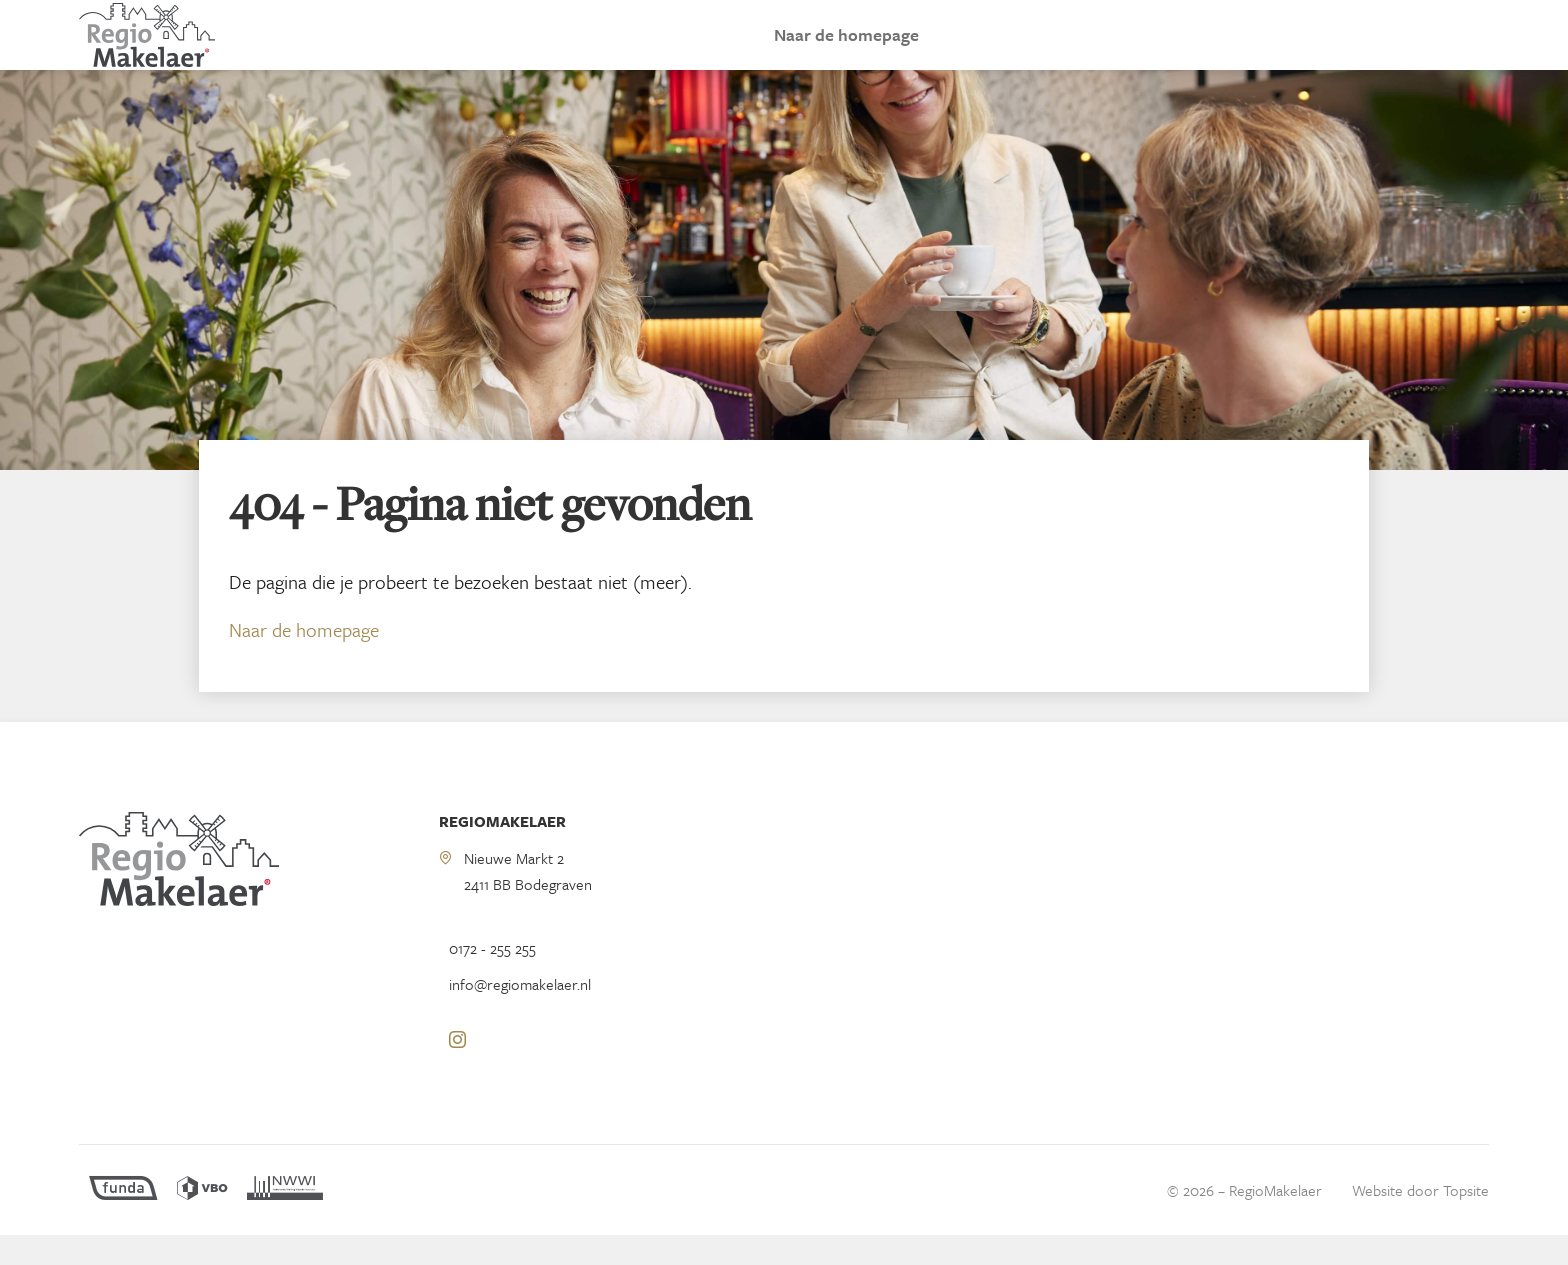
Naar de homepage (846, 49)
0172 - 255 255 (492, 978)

════════════════

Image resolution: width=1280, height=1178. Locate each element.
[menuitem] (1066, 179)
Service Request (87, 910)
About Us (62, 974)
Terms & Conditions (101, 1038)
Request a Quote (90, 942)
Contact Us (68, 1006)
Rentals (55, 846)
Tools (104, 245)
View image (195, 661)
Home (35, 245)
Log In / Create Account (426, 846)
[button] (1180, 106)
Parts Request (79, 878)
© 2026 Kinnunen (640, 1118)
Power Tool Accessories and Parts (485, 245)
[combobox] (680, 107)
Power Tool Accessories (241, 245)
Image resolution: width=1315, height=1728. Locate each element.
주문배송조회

════════════════

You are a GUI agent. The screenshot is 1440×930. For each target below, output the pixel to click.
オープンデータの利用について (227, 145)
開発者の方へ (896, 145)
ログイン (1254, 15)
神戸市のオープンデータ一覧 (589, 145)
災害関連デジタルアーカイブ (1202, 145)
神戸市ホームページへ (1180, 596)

════════════════

*Task details*. Return every line of the data above that contains the word "width".

*In response*.
Image resolution: width=1280, height=1178. Locate each element.
Image resolution: width=1315, height=1728. Locate each element.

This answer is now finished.